As described above, we have previously introduced the concept of remote loading in aqueous solution13,38 by encapsulating large molecules including leuprolide and large proteins in porous aliphatic ester end-capped PLGAs, where pores are closed spontaneously by passive healing of the polymer with elevated temperature. This technique, devised to avoid micronization of proteins and their contact with organic solvent, currently requires a “trapping agent” to be placed inside the polymer pores to bind the entering drug to avoid low encapsulation efficiency13. The acid-capped polymer used here, owing to its more hydrophilic end groups, does not heal particularly well in comparison with ester-end-capped PLGAs13,39 and does not need a trapping agent as the carboxylic acid group binding initiates peptide entry into the polymer phase. As with self-healing encapsulation, remote loading by absorption requires that the loading temperature is held above the hydrated glass transition temperature (Tg) of the polymer. For example, dry and hydrated Tg of PLGA 75/25 microspheres used for loading peptides is 46.3 ± 0.1 °C and 30.3 ± 0.4 °C, before loading, respectively, allowing for adequate mobility of the PLGA-COOH solid solution at 37 °C for peptide entry14. This unique absorption and continuous release characteristic of low molecular weight PLGA-COOHs such as used in the Lupron Depot40,41 makes the current remote-loading method much simpler and readily scalable for use with small peptides. For large proteins where polymer-peptide interactions are not desired, the self-healing approach is warranted. It is noteworthy that remote loading is expected to be compatible with newer approaches toward producing PLGA microspheres that precisely control the size distribution13,42.

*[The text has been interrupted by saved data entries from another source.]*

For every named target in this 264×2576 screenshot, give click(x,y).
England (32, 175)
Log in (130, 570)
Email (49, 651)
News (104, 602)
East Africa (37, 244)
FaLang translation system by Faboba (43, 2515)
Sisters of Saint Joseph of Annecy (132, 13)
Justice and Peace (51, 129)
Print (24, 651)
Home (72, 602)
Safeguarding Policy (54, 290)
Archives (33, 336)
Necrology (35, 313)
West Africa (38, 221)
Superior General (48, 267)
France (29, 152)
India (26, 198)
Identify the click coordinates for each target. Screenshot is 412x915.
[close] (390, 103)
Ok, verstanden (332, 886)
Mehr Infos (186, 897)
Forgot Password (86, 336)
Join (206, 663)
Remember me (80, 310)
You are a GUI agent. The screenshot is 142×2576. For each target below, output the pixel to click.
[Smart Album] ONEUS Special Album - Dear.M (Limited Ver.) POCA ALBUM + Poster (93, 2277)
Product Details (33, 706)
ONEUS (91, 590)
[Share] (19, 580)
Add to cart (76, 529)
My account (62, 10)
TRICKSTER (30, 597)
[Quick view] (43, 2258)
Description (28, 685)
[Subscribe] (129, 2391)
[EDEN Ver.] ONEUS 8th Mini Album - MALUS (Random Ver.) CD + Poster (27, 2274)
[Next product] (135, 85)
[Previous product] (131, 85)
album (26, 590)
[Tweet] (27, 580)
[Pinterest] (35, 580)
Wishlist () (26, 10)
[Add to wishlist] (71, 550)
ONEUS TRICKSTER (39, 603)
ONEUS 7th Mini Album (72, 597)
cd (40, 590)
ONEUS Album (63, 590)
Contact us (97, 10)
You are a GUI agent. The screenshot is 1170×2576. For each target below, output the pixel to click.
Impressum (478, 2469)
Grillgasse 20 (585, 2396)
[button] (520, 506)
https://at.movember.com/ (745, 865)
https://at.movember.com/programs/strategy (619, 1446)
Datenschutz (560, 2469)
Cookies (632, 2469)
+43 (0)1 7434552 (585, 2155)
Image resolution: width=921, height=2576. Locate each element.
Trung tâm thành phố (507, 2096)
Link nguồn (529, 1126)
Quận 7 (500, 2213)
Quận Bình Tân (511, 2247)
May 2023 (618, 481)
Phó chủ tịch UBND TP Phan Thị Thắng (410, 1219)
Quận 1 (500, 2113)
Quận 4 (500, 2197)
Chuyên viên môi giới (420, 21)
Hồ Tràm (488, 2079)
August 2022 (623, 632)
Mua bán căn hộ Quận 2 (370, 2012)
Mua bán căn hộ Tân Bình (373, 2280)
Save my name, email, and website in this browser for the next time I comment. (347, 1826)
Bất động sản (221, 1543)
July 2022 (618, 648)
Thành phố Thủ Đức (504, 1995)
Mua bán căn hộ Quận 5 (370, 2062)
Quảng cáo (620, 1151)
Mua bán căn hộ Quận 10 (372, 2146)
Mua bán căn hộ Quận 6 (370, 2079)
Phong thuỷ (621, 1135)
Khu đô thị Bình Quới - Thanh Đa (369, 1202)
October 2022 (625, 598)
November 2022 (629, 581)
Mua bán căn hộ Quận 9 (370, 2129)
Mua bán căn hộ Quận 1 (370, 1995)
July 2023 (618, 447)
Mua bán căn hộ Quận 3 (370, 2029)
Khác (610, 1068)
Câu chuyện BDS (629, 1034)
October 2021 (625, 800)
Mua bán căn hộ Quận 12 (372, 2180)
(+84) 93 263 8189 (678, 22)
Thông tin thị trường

While the mechanism of absorption of peptides in PLGA-COOH is not fully understood, the available data strongly suggests that the cationic peptide forms a salt with surface carboxylate anions before moving into the highly swollen and mobile polymer phase as a peptide-PLGA ion pair. We previously verified the deep entry of peptides in the polymer phase by multiple orthogonal techniques, including stimulated Raman scattering and laser confocal fluorescence imagining, and serial microtome sectioning of thin PLGA films9. The peptide absorption was strongly inhibited or did not occur when the temperature was reduced to inhibit the mobility of the polymer, the pH of the solution was reduced to decrease the ionization of the PLGA carboxylic acid end groups, or by end-capping the PLGA that also removes polymer chain ionization9. The isothermal calorimetry binding of peptide and PLGA in DMSO (Table 1, Fig. 4 and Supplementary Fig. 5) also distinguished between peptides that were successfully remote loaded in the polymer and those that were not (Supplementary Table 2). The binding by this technique was found to be either enthalpically favored for amine-containing peptides and entropically favored for those peptides with positive charges resulting from arginine residues (Table 1).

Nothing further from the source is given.